Abstract

The speech intelligibility index (SII) is a widely used objective method of predicting speech intelligibility, in which the frequency importance function (FIF) is a key component. The FIF characterizes the relative contribution of different frequency bands to speech recognition. In this work, FIFs for Mandarin Chinese were derived for monosyllabic words spoken by male and female speakers. These words were phoneme balanced and selected from the word lists of a national standard, which have been used for measuring the articulation index in China since 1995. A pilot experiment was conducted to determine suitable signal-to-noise ratios (SNR) for measuring speech intelligibility. The main experiment was conducted to derive the FIFs using 288 test conditions (4 SNRs×36 filtering conditions×2 speaker genders). The noise was speech-spectrum shaped and it was generated separately for the male and female speech materials.
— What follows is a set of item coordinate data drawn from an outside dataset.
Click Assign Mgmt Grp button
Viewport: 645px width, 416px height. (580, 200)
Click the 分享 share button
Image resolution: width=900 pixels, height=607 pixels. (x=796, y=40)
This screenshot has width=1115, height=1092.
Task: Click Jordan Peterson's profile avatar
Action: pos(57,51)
The results show that, using 1/3 octave analysis bands: (1) The FIF averaged across genders has a peak in the frequency range between 1000 and 2500Hz, which is consistent with the FIF for English monosyllabic words; (2) The frequency bands centered at 160, 1600, and 2000Hz are slightly more important for Mandarin Chinese than for English; (3) Male speech is more intelligible than female speech, and the band centered at 160Hz is more important for female than male speech. The FIF differences between Mandarin and English and the effect of speaker gender are analyzed and discussed.